Let’s Encrypt Free SSL Certificate and Nginx on Ubuntu

Let's Encrypt Free SSL Certificate

Encryption For The Masses by Let’s Encrypt

Let’s Encrypt brings Open, Free SSL Certificate to make encryption possible for the masses.

In case you missed the chatter, Let’s Encrypt is a new Certificate Authority providing Free SSL Certificate by automated process and best of all, Open.

Which means, you don’t need to pay for a Certificate for your Site to get a Certificate issued, you can use the Free SSL Certificate provided by Let’s Encrypt.

If you can’t wait till December 3, 2015 – by then they will be open for their Public Beta go ahead and Sign Up for their Limited Closed Beta.

I signed up two weeks ago, got my Closed Beta invite whitelisting few domains, two days ago and decided to play with it today.

Their client makes it pretty easy for one to get the Certificate and in few minutes you have your server up and running with SSL – Following these steps might make it much easier.

Installing Git

If you don’t have git installed already, you’d need it.

sudo apt-get update
sudo apt-get install git

That should get git installed in your server and before you begin, stop nginx – This would throw errors as the it would prevent from binding to port 80

Stopping Nginx

sudo service nginx stop

Downloading Let’s Encrypt Client

Now let’s move towards some real action by downloading the Let’s Encrypt Client

git clone https://github.com/letsencrypt/letsencrypt
cd letsencrypt

Generating Let’s Encrypt Free SSL Certificate

The nifty letsencrypt-auto tool is used to update and manage dependencies in a Python Virtual Environment. You can run the command as a normal user and it will prompt when there is a need for su permissions.

./letsencrypt-auto certonly -a standalone –server https://acme-v01.api.letsencrypt.org/directory –agree-dev-preview

Running this would set up the environment and install dependencies and you’d be asked for your email address for notifications and Key Recovery.

It would next ask you read the Terms of Service and you’d have to Accept to proceed.

Next you’d be prompted to input your domains that were whitelisted and emailed to you. You can separate them using commas or spaces. Alternatively, you could specify them in the command by using the -d your_domain.tld – That’d look like this:

./letsencrypt-auto certonly -a standalone -d your_domain.tld –server https://acme-v01.api.letsencrypt.org/directory –agree-dev-preview

After a bit, it would give you the following output:

Updating letsencrypt and virtual environment dependencies…….

* **Provided information**
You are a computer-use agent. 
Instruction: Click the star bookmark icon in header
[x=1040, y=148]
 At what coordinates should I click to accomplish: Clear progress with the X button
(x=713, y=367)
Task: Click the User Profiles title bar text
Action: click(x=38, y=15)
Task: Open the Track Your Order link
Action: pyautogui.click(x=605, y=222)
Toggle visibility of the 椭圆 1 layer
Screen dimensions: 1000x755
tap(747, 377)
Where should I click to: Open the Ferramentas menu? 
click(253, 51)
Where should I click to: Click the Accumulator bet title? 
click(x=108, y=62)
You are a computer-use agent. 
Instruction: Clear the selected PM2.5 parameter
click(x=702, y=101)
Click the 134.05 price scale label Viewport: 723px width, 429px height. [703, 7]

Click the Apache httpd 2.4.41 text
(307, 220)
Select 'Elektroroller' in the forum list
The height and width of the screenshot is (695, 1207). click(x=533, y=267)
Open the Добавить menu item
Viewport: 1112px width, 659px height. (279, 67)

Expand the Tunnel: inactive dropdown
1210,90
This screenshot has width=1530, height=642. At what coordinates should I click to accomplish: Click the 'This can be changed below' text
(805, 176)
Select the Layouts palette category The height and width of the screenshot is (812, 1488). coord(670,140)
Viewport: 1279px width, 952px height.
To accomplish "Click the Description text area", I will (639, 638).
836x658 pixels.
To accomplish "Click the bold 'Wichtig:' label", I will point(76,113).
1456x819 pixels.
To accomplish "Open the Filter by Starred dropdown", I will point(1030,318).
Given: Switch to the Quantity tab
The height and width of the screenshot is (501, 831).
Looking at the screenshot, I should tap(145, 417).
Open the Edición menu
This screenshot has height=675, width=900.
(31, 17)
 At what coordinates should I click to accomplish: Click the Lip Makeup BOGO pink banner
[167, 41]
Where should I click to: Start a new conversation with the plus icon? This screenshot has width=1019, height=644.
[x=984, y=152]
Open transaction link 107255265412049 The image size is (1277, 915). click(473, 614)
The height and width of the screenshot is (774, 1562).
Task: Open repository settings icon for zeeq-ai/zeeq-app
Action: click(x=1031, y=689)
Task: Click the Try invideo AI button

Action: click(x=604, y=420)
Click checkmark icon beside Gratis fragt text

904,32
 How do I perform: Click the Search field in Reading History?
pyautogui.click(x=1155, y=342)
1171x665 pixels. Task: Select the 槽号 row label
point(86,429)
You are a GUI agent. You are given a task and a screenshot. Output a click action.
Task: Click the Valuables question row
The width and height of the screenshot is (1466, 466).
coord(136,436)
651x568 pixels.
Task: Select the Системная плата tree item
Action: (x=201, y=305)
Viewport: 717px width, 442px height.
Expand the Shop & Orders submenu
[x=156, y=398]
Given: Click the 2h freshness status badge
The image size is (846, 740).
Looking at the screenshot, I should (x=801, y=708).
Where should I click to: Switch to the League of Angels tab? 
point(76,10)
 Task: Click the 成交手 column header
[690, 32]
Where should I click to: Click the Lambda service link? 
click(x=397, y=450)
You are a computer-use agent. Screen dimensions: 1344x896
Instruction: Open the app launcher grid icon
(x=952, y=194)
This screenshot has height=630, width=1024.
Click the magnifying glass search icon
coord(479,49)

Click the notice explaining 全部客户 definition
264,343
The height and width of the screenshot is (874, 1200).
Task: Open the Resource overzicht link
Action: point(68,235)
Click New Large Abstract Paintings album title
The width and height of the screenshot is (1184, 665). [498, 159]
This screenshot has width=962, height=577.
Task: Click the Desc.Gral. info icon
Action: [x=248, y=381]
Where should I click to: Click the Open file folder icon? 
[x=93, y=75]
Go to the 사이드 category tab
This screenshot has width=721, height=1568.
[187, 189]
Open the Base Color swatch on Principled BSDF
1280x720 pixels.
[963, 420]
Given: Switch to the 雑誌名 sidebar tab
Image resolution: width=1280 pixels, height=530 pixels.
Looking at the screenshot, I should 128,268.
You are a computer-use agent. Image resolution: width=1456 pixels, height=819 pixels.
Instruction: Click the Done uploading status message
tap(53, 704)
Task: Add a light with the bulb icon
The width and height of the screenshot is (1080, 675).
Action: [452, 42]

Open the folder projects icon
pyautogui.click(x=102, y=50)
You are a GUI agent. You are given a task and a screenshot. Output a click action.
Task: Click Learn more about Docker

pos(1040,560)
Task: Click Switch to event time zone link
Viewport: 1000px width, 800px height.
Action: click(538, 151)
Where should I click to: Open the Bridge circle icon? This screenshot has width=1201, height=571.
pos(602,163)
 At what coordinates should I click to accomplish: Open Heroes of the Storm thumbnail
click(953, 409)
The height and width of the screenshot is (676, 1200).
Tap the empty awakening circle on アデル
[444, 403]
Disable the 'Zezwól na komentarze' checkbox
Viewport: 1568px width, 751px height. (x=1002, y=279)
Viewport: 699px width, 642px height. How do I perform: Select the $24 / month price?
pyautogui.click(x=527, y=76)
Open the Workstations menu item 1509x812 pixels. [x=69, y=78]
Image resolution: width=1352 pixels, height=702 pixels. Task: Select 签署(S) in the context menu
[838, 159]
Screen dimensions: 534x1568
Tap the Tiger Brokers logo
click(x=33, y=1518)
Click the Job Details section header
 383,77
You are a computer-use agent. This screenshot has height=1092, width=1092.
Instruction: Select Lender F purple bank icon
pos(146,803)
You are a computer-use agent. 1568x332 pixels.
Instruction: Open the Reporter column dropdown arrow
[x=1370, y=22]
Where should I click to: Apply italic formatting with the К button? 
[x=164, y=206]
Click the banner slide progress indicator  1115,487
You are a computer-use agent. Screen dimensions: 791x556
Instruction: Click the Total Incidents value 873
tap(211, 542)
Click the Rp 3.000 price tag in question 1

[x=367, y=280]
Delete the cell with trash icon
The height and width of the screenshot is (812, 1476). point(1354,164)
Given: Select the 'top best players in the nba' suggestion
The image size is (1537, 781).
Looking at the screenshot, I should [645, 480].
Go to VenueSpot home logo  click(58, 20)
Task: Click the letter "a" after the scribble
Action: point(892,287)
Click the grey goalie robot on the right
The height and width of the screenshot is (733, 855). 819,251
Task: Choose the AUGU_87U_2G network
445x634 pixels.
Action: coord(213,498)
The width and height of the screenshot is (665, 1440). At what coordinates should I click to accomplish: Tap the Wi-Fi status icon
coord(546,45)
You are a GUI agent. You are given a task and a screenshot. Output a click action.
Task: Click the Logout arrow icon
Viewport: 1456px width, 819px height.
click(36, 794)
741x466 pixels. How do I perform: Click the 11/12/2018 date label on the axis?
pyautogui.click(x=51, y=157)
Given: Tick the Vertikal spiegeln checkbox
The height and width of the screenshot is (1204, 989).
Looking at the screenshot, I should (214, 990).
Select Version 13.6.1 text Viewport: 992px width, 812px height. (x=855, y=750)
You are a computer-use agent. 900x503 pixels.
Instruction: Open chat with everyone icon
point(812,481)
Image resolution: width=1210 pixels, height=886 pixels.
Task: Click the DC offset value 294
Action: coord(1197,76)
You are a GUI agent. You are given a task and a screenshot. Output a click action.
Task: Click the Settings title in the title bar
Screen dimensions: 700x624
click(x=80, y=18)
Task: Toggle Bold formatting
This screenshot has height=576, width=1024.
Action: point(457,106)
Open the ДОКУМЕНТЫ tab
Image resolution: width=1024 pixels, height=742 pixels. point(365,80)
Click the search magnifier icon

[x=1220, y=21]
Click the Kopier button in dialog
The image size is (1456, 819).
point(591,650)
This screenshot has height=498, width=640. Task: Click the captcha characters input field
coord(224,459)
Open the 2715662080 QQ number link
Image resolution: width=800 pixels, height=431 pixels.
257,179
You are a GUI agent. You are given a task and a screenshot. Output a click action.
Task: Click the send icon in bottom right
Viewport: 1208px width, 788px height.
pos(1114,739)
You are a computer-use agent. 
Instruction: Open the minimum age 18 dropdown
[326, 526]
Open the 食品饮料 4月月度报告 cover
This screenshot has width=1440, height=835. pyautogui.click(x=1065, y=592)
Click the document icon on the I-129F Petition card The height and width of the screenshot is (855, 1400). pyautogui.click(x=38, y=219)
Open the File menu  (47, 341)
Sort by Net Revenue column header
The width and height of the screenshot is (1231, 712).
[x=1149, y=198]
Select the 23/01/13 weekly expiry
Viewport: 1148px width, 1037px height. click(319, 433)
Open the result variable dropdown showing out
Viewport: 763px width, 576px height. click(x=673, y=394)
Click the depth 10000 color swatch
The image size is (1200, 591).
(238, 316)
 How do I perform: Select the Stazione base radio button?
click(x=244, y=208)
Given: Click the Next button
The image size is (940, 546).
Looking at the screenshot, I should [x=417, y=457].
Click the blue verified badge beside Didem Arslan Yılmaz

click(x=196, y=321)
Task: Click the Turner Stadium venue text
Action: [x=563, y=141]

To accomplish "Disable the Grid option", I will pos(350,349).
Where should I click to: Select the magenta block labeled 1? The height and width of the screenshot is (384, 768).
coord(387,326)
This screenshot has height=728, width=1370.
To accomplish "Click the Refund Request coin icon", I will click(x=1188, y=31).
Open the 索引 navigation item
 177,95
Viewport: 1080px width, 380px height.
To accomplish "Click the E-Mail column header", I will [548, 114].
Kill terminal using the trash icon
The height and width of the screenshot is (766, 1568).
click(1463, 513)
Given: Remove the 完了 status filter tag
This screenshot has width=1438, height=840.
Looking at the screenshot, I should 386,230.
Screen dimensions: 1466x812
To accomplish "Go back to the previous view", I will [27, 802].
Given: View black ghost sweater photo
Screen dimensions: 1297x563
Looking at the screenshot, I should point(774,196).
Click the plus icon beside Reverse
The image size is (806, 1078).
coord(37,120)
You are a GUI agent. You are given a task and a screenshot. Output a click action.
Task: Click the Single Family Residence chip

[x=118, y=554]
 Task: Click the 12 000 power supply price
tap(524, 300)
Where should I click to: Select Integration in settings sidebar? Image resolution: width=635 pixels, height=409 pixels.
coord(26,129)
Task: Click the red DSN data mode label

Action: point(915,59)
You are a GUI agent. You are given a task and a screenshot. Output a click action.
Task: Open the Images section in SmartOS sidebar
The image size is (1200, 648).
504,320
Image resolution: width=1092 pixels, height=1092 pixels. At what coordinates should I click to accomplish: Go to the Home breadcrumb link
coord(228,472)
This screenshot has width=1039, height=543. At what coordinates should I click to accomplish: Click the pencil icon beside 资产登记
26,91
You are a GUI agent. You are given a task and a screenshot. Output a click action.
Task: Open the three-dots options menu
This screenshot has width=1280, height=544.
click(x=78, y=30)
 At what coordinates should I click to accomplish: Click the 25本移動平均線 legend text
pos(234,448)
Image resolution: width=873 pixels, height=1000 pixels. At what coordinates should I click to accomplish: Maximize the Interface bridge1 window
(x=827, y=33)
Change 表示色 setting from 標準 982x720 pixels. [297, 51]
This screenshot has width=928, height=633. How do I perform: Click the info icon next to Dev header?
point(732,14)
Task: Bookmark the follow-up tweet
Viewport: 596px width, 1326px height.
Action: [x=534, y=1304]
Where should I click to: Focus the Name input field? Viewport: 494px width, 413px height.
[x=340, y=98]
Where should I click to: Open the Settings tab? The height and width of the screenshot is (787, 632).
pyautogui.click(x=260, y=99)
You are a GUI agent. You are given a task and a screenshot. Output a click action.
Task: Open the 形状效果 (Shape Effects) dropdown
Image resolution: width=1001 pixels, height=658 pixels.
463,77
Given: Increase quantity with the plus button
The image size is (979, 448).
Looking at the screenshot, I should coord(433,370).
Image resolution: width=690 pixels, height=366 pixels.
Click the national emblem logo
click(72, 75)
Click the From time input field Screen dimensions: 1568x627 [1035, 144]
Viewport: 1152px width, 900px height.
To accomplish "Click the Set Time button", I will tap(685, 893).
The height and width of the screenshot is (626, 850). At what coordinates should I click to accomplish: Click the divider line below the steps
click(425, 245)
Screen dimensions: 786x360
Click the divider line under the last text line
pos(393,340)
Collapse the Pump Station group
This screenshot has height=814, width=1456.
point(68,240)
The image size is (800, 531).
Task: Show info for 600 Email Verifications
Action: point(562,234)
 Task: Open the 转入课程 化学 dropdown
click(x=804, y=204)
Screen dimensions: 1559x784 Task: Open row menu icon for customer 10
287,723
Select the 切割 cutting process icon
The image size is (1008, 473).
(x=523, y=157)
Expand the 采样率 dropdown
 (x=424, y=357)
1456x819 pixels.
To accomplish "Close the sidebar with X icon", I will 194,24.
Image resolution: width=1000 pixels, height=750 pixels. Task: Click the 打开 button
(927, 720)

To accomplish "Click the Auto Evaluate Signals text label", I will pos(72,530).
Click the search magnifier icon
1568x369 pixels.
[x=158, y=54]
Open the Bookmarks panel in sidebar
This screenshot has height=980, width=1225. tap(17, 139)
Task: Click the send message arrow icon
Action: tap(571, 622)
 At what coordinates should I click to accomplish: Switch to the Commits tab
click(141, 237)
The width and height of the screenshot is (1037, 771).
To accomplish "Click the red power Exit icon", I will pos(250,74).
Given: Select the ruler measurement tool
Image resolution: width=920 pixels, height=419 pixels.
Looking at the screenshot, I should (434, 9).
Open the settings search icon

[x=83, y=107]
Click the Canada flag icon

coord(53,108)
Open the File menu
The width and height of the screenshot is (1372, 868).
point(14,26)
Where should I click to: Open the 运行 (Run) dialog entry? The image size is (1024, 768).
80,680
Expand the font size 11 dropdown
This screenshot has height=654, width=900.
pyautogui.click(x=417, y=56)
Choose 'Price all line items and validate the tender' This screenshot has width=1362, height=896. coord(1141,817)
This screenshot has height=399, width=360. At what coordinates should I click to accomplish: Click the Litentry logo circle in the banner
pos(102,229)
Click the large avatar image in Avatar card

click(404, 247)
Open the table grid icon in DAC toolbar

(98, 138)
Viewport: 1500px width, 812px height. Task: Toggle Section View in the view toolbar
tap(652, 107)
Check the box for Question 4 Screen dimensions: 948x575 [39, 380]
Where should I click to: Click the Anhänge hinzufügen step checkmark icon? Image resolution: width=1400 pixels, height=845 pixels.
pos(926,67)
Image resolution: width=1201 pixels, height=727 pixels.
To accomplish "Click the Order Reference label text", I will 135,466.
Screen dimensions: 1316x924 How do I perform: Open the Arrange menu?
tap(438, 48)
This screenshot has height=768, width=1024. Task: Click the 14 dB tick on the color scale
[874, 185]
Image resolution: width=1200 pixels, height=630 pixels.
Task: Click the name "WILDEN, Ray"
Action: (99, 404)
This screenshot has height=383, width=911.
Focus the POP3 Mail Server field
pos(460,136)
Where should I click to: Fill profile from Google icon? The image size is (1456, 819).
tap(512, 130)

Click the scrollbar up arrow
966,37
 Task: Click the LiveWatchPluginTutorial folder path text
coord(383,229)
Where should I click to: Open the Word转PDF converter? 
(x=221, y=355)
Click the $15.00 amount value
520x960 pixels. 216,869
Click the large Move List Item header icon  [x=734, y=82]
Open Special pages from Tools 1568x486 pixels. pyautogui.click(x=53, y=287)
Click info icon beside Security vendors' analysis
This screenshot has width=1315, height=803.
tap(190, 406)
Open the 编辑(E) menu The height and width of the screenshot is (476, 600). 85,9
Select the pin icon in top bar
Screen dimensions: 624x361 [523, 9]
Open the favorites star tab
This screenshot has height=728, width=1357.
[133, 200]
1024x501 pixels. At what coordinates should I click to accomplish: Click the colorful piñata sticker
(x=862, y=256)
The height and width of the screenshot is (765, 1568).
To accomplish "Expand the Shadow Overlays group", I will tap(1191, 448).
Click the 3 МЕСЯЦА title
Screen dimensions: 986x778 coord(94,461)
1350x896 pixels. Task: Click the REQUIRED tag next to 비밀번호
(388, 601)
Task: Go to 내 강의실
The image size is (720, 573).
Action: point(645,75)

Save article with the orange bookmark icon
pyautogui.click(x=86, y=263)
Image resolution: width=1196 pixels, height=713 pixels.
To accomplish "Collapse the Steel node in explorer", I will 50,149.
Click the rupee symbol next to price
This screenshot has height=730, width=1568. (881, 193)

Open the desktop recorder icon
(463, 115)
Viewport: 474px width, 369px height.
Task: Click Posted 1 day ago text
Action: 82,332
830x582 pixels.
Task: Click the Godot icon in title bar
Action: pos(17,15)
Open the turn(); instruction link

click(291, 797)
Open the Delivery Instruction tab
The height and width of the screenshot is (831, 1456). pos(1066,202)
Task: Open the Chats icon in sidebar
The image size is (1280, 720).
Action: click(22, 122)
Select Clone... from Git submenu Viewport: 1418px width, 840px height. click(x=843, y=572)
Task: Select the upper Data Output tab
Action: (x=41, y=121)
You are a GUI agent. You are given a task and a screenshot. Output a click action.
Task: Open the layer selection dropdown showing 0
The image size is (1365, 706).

* **To-do list**
1. Answer these from the Let's Encrypt tutorial:
(a) On what date is the Public Beta set to open?
(b) Which command stops Nginx?
(c) For what two purposes does the client ask for your email address?
2. Please pick up the Let's Encrypt tutorial after its final line and carry it on.
The entries are a separate set of material, apart from the Let's Encrypt tutorial.

* **Answers per task**
1.
(a) December 3, 2015
(b) sudo service nginx stop
(c) Notifications and Key Recovery

2.
Running with virtualenv: sudo /home/user/.local/share/letsencrypt/bin/letsencrypt certonly -a standalone -d your_domain.tld –server https://acme-v01.api.letsencrypt.org/directory –agree-dev-preview

It’ll also tell you where the Certificate and Chain have been saved – By default that is at  /etc/letsencrypt/live/your_domain.tld/fullchain.pem

Using a Strong Diffie Hellman Group

You’ll have to generate a new Diffie-Hellman Group by using the following commands:

cd /etc/nginx
openssl dhparam -out dhparams.pem 2048

That should take about 2-3 minutes to generate a Strong DH Group and you’ll find dhparams.pem in the path /etc/nginx/

Using Mozilla’s SSL Configuration Generator for Nginx

You can use Mozilla’s SSL Configuration Generator to generate nginx Server Block configuration.

Here is the config for updating your nginx.conf or vhost configuration file for nginx:

server {
listen *:80;
listen *:443 ssl spdy;
ssl_certificate /etc/letsencrypt/live/your_domain.tld/fullchain.pem;
ssl_certificate_key /etc/letsencrypt/live/your_domain.tld/privkey.pem;
ssl_session_timeout 1d;
ssl_session_cache shared:SSL:10m;
ssl_session_tickets off;

# Diffie-Hellman parameter for DHE ciphersuites, recommended 2048 bits – Remember we generated this earlier
ssl_dhparam /etc/nginx/dhparams.pem;

# modern configuration. tweak to your needs.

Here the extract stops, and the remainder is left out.